3.1.2 The appellant also argued that the skilled person would find by trial and error the deviation values which are indicative of illness or heat.
However, as has been explained, the information given in column 2, lines 30 to 35 that the dead time will "generally" be longer than usual for an ill or oestrous animal or that when the dead time is exceeded "by a certain percentage" this indicates the animal's heat or illness does not provide the skilled person with sufficient information in order to achieve successfully the desired result, namely that deviations in the dead time can be used as an indication of heat or illness, since on the basis of the information in the patent that there may be some unspecified link between the dead time and the heat or illness of a cow the skilled person can only test each and every one of the cows in a herd to determine whether for each cow heat or illness can be indicated by an increase in the dead time and also what percentage of increase in the dead time and also what percentage of increase may reliably be used to determine that a cow is oestrous or ill. Such an operation which implies very extensive experiments clearly lies well beyond the bounds of normal trial and error and instead rather resembles the mounting of a substantial research programme.
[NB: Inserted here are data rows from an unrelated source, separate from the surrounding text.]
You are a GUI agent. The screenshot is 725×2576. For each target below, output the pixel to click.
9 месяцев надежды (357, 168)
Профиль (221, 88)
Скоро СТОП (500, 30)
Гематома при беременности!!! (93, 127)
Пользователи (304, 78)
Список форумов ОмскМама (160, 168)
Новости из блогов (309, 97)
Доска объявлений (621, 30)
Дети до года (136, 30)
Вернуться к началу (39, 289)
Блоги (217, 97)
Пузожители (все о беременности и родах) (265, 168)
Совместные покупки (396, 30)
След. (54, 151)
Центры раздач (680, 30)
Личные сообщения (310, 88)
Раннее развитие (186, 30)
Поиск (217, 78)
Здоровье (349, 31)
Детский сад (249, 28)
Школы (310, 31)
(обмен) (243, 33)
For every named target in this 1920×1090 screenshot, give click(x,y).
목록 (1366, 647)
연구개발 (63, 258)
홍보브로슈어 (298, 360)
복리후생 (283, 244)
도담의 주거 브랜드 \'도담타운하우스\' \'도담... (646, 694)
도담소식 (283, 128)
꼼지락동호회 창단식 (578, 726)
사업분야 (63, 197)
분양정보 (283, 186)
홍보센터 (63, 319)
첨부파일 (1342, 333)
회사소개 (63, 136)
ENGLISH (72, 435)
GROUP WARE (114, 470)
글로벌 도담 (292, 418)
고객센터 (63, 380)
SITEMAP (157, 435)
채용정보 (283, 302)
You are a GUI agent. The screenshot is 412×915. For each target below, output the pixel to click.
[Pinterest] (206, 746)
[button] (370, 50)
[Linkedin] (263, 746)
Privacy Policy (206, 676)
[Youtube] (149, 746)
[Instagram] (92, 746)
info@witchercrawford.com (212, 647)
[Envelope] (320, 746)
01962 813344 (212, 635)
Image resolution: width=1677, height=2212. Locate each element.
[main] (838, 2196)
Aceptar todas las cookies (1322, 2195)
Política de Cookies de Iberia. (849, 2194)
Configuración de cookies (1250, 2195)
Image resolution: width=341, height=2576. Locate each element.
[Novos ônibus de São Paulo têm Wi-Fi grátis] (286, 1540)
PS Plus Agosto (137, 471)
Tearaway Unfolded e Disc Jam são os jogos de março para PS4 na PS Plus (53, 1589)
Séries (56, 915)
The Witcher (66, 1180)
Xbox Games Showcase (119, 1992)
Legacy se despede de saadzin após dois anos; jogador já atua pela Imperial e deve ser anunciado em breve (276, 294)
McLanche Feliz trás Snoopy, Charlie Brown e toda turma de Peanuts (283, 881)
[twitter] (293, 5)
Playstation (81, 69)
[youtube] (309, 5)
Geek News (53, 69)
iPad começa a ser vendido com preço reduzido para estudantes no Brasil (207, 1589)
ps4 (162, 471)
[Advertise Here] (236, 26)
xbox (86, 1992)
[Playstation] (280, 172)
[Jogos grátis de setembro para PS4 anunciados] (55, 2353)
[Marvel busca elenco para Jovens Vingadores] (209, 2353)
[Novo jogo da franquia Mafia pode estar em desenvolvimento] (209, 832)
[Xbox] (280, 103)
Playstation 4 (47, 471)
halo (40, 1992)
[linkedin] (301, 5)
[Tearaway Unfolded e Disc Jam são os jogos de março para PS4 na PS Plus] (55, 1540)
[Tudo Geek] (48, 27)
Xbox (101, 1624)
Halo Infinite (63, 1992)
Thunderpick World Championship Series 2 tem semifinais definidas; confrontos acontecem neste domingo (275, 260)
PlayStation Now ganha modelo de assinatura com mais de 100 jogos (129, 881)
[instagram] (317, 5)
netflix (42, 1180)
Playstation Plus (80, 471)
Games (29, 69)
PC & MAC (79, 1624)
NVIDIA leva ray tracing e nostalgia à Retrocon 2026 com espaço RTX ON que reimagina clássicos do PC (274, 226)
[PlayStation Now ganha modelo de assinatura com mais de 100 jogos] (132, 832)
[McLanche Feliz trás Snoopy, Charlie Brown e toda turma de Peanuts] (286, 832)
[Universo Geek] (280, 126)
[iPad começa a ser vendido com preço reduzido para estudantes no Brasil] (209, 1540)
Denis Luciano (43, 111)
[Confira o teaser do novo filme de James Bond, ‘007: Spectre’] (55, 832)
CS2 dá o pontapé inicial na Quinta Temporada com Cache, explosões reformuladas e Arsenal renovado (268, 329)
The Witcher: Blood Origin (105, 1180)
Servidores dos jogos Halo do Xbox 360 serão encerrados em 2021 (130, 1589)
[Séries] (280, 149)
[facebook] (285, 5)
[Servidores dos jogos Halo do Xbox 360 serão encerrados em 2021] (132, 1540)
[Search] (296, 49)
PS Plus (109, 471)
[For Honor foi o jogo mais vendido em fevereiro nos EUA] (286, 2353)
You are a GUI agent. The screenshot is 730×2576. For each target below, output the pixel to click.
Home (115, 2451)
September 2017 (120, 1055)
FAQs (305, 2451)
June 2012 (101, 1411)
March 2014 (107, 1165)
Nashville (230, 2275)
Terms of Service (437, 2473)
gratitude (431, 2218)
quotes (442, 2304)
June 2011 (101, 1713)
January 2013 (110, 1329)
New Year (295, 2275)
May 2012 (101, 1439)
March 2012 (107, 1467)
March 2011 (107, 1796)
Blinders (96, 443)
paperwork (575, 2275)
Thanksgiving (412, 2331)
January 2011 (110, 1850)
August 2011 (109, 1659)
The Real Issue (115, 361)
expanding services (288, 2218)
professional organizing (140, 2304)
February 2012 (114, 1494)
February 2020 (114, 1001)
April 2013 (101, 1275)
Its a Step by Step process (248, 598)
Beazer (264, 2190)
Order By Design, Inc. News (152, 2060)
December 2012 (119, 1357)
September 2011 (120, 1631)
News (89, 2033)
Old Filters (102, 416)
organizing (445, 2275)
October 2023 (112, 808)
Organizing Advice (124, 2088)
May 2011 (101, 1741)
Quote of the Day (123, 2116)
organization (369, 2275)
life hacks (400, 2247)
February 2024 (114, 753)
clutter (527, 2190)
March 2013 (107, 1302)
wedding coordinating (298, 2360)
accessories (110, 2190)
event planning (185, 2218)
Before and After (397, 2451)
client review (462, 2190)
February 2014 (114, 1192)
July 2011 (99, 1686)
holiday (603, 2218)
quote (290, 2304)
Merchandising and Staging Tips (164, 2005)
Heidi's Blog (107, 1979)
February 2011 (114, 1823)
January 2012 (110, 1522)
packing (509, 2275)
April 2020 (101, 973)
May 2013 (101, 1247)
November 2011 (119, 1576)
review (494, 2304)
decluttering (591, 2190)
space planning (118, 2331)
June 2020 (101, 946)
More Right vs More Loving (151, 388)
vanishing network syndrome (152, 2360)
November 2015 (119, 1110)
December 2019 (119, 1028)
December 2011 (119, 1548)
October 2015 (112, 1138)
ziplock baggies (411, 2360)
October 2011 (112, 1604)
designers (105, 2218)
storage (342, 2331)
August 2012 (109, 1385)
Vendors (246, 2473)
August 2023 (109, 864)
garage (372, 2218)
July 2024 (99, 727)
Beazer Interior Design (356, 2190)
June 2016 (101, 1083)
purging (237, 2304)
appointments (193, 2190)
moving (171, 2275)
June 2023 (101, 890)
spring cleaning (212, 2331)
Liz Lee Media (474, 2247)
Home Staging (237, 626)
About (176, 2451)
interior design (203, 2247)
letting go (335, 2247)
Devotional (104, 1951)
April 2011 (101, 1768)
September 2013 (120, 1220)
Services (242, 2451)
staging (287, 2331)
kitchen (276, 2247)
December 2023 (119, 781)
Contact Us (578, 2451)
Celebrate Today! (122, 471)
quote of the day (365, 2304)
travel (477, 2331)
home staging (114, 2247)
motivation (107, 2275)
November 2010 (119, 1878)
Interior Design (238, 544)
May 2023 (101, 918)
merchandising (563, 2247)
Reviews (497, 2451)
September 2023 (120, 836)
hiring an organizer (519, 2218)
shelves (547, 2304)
Furthermore, it can reasonably be expected that the "certain percentage" for an ill animal is different from that of the same animal when it is oestrous. However, the patent does not distinguish between heat and illness.
3.2 Therefore, the patent does not disclose the invention claimed in claim 12 in a manner sufficiently clear and complete for it to be carried out by a person skilled in the art (Article 100(b) EPC).
3.3 Thus, the ground for opposition mentioned in Article 100(b) EPC prejudices the maintenance of the patent on the basis of the main request of the appellant, in so far as this request contains claim 12 as granted.
4. Procedural matter
Having regard to the considerations in section 2 above, the ground for opposition mentioned in Article 100(b) EPC does not prejudice the maintenance of the patent on the basis of the auxiliary request of the appellant, in so far as the set of claims of this request does not contain claim 12 as granted.
However, the grounds for opposition according to Article 100(c) and Article 100(a) EPC have not been considered by the opposition division. In such circumstances the case is normally remitted back to the first instance for consideration of the undecided issues.
Accordingly the Board, in exercising its discretion under Article 111(1) EPC, considers it appropriate to remit the case to the first instance, for a decision on the remaining issues concerning the auxiliary request.
For these reasons it is decided that:
1. The decision under appeal is set aside.
2. The case is remitted to the first instance for further prosecution on the basis of the auxiliary request.